To-do list —
**A)** In the build thread, reproduce everything from "I need to CC" down to "need to be.", replacing "deck height" with "piston clearance".
**B)** Answer these questions about the build thread:
(i) What bore and stroke does the planned engine use?
(ii) What deck height was measured in the update?
(iii) What carburetor setup is mentioned for the motor?

Extracted text —
See update and actual numbers on the added reply.
Sorry for the novel!!
I'm building a 1911. I want to make sure that I have my thoughts in the right place.
-96 Bore x 66 stroke. Fresh rebuilt 1.7 heads with a 105mm fly cut register. Stock valves
-Running a .495 lift cam, lifters to match, HD springs + counter bore .630 (IIRC) extended.
I need to CC my heads first, get the volume, then determine my deck height and compression ratio? Stock 1.7 heads are 50cc. I assume mine will end up a tad larger, maybe 52cc. (will the fly cut alter the size?) But I might be off.
Is 8.5:1 a good target ratio? Ive read a few threads and this seems to be the middle ground compression. A good target DH is .045-.065? With a minimum of 0.040 to avoid contact.
A few examples - per a CR calculator:
50cc, 0.065 = 8.7:1
50cc, 0.045 = 9.2:1
53cc, 0.065 = 8.4:1
53cc, 0.045 = 8.8:1
This in mind, depending on my head volume it should be easy to narrow down where I need to be.
Am I on the right track? New to this and been digging into some old books.
Whats a good compression ratio, that should be safe for a mild carbed (dual 36) motor and mild cam. Want this thing to last more than a summer! I dont really have a target CR, because I dont know the difference of a few decimal points!
Happy 4th !
To update this, I just CC’d my heads and got the deck height numbers, does this all check out?
Target CR 8.5:1.
-Heads CC’d at 49.5. Let’s call it 50cc.
-Deck Height came out to .076
-Calculated CR = 8.6:1
This sounds like a decent and safe bump. Is my desk height too high?
Seems reasonable, but I know 0.045 is a solid target.
Not looking for a high compression build. Just a strong cruiser.
I calculated 8.5:1 via CB performances website. Other than that it looks good. I'm not sure what higher deck height does other than give you more clearance to drop down. Someone with better engine knowledge can chime in. I just know you don't want to go too low especially with flat top pistons. I think the min on flat top is somewhere around .036 in.
Will someone with more knowledge than I please explain "squelch" . The closer the deck height you make a cool zone where fuel doesn't burn right away and therefor cools the head and prevents preignition. I usually try to provide a little more than 4 thousands Al
Generally speaking you're going to end up with more deck height vs. stock with the 96mm flat top piston assuming you keep the heads exactly the same and target the same compression ratio.
You're effectively squeezing more air into the same head volume. That would raise CR.
The two knobs at your disposal are :
1) increase deck height
2) start carving away the heads away to increase CC's in the head.

Information supplied —
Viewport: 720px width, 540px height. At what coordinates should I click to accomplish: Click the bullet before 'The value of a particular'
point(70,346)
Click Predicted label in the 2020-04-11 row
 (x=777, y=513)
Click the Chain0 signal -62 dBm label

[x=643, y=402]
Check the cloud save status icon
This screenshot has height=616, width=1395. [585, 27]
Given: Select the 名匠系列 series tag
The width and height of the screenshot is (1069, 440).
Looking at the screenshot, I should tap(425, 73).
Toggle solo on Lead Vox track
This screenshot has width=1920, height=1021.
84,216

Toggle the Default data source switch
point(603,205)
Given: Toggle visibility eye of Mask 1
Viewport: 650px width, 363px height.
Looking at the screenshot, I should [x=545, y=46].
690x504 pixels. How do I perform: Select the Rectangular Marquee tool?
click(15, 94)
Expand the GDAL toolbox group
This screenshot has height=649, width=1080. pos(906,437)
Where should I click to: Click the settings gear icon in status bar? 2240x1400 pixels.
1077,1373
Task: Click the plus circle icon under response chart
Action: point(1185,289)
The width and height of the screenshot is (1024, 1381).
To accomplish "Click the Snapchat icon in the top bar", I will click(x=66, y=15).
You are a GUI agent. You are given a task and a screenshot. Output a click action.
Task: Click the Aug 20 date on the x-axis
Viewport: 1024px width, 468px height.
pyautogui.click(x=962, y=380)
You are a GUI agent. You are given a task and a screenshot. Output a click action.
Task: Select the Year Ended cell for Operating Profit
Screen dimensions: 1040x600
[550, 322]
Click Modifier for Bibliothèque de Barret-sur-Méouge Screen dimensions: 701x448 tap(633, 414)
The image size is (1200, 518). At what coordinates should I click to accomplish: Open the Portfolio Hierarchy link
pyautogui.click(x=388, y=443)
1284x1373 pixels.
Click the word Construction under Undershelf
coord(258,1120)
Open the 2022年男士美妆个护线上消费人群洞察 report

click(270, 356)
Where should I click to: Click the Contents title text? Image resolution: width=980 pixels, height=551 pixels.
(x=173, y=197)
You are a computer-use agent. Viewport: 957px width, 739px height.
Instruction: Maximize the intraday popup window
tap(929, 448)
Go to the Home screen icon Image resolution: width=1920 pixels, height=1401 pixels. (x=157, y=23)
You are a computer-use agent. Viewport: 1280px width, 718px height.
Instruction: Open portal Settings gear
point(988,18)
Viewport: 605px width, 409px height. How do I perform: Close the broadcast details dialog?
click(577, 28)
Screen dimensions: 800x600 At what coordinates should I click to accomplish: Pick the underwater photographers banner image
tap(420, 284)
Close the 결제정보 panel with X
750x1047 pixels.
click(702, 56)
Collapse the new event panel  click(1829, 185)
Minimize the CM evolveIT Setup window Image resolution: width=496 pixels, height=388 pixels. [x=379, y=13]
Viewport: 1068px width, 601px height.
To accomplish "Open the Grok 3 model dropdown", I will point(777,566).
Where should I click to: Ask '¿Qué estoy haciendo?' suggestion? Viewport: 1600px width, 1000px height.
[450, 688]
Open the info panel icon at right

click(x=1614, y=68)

Answers to the problems —
**A)**
I need to CC my heads first, get the volume, then determine my piston clearance and compression ratio? Stock 1.7 heads are 50cc. I assume mine will end up a tad larger, maybe 52cc. (will the fly cut alter the size?) But I might be off.
Is 8.5:1 a good target ratio? Ive read a few threads and this seems to be the middle ground compression. A good target DH is .045-.065? With a minimum of 0.040 to avoid contact.
A few examples - per a CR calculator:
50cc, 0.065 = 8.7:1
50cc, 0.045 = 9.2:1
53cc, 0.065 = 8.4:1
53cc, 0.045 = 8.8:1
This in mind, depending on my head volume it should be easy to narrow down where I need to be.

**B)**
(i) 96 bore by 66 stroke.
(ii) .076.
(iii) Dual 36 carbs.